Why I Do What I Do: Irit Schaffer
Believe In Your Body
Irit Schaffer says that when you are rehabilitating an injury, only one thing is certain: "If you don't try to improve, you're guaranteed to stay where you are." Schaffer is a San Francisco-based physical therapist specializing in manual techniques—methods in which the practitioner uses her hands to gently press problem areas, promoting movement of bodily fluids, eliminating dysfunction in the motion of the tissues, and creating normal movement. She is unique in that she refuses to restrict her thinking to conventional medical theory or even to her own experience. "I believe healing is always possible," she says.
The daughter of Czechoslovakian parents, Schaffer was born in Israel and raised in Montreal. Her father, who survived six gunshot wounds and a Russian labor camp during World War II, instilled in her a strong belief in the body's resilience and the advantage of keeping an open mind.
In 1992, those beliefs were put to the test. Schaffer suffered two car accidents within six weeks; the second left her with debilitating headaches and spinal problems. A former physical education teacher and avid athlete, Schaffer was no longer able to ski or play tennis. One co-worker suggested that she might just have to live with the pain.
Hope came five months later, when Schaffer tried osteopathic, or manual, therapy. Eventually the pain from her injuries subsided. "For the first time, I could actually feel a difference," she remembers.
Eager to share these techniques with her own patients, Schaffer took courses on myofascial release, muscle energy, and craniosacral therapy.
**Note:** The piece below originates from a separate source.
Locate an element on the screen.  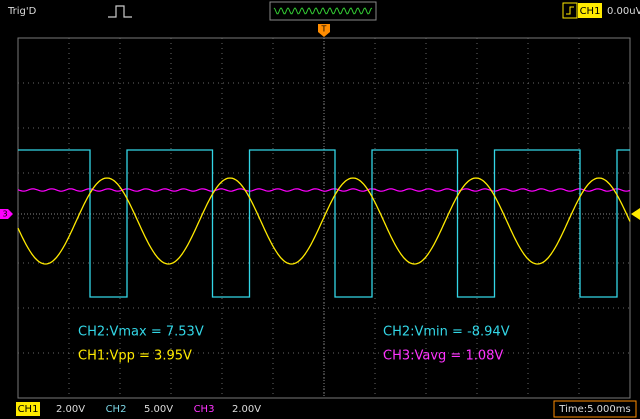
channel-name: CH1 is located at coordinates (28, 410).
She also began a daily practice of Qigong, which she credits with further developing her sense of touch and her ability to relax and focus.
Although Schaffer knew osteopathy worked for her, it wasn't until she incorporated the methods into her own practice that she realized its reach. "A lot of patients got much better than even I expected," she says. The discovery cemented her belief that it's possible for the body to recover from anything. "I love that I have no preconceived notion of what should happen," says Schaffer. "I'm always learning."